The Housing Accountability Act is one such law. It requires cities to use specific, objective criteria to assess potential housing developments. It also makes it difficult for elected officials to overrule the assessment of a project made by a city’s professional staff. These rules give developers the predictability they need to invest time and money into plans for a potential housing development. The law also allows nonprofits like Californians for Homeownership to sue on behalf of the public interest in increased housing, without the participation of the developer.

The proposed project at issue in the nonprofit’s lawsuit would offer 48 condominiums in a four-story, medium-density building with a ground floor coffee shop. Five of the units (10 percent) would provide deed-restricted affordable housing. The building would replace a liquor store, a single-family home, and part of a car wash on a lot fronting onto Ellis Avenue near the intersection with Beach Boulevard—two major thoroughfares in the city. Under the city’s Beach and Edinger Corridors Specific Plan, this intersection was selected to become one of the hubs of a walkable urban neighborhood with shops and multifamily housing. The project site is located directly across Ellis Avenue from a 274-unit apartment complex built in 2015 at approximately twice the density of the proposed project.

“This project is located exactly where the city said housing developers should be looking to build,” said Matthew Gelfand, the group’s in-house litigator. “The developer worked closely with the city to design a beautiful zoning-compliant project. It earned the recommendation of city staff, who found that it met all of the city’s requirements.”

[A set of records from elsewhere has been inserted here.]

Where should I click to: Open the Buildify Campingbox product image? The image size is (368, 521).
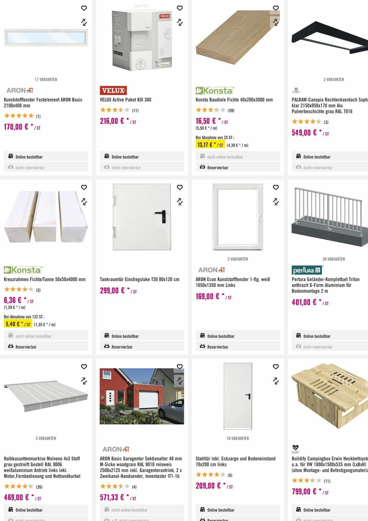[330, 396]
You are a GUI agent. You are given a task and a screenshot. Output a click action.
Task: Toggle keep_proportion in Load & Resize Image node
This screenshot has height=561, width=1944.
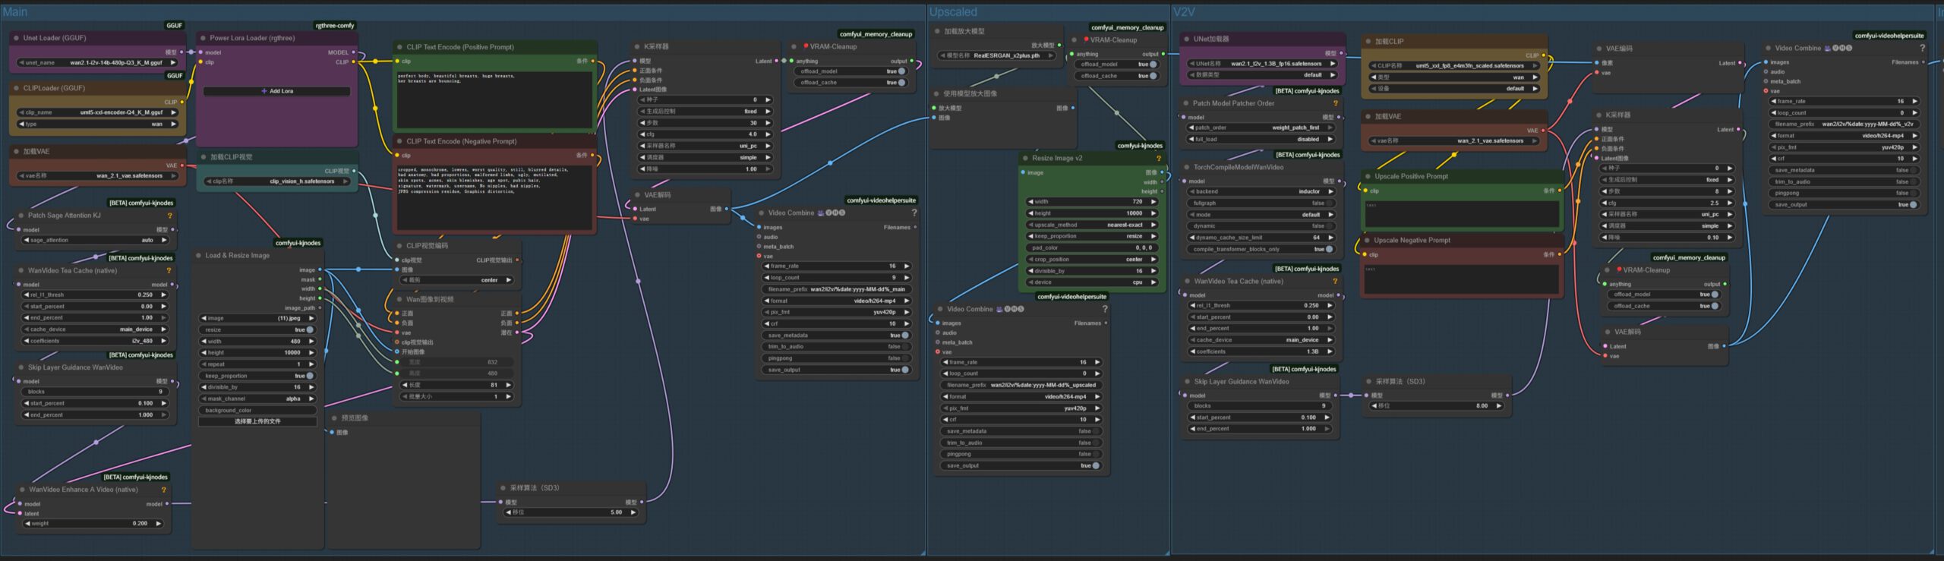click(309, 376)
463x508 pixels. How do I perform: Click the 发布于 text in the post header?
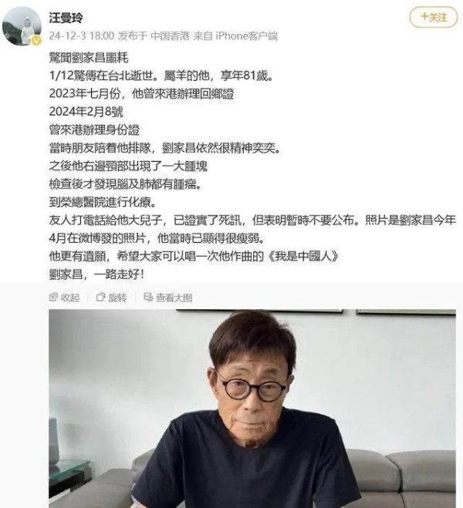[x=133, y=35]
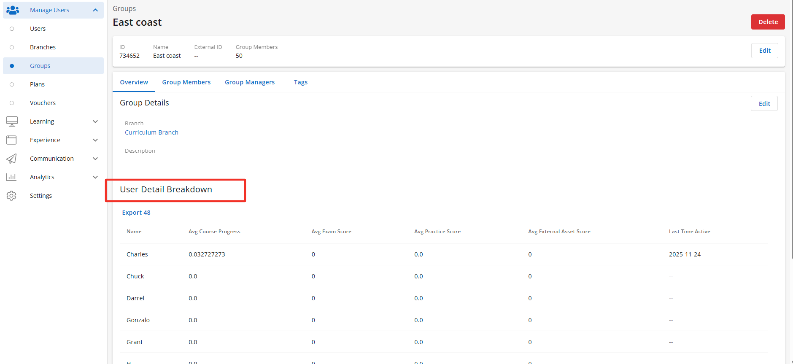Click Edit button in Group Details section
Screen dimensions: 793x364
764,104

But when the project went before the Planning Commission, it faced significant opposition from residents. The Commission parroted the public’s comments. One planning commissioner observed that although the project “does meet the appropriate code guidelines,” it should be denied because it doesn’t fit the “spirit” of the city’s rules. He also faulted the developer for not meeting with the planning commissioners outside of the public meeting process and for not offering high-tech previews of the project—for example, using virtual reality goggles. The Commission directed staff to return with reasons to reject the project.

The city’s final findings for denial focused on traffic impacts, even though the project’s traffic analysis showed that during peak hours it would generate only one car every two to three minutes along Ellis Avenue, a thoroughfare with four lanes in the relevant direction of travel. The city also faulted the project for not including more retail space even though additional retail space would create drastically higher vehicular traffic to and from the project.

“The findings were pretextual,” Gelfand said. “The complaints from neighbors and the Planning Commission weren’t focused on the specifics of this project, but on the very idea of allowing more people to live along Ellis Avenue even though that’s exactly where the city is telling developers to build. At the end of the day, the Planning Commission came up with vague reasons that could be used to deny any zoning-compliant housing development on the site. The city’s findings are internally inconsistent and don’t pass the most basic ‘smell test,’ let alone the high bar set by the Housing Accountability Act.”

Huntington Beach is well-practiced at obstructing housing development. The State of California was recently forced to sue the city over its decision to unlawfully reduce the number of new units allowed in the Beach and Edinger Corridors Specific Plan area without identifying alternative housing sites elsewhere in the city. For its own part, the city filed lawsuits to invalidate several state housing laws, and it recently announced it will seek to invalidate two more. Those lawsuits are ongoing.

In its lawsuit, Californians for Homeownership seeks an order overturning the city’s denial, as well as reimbursement for its costs and attorneys’ fees.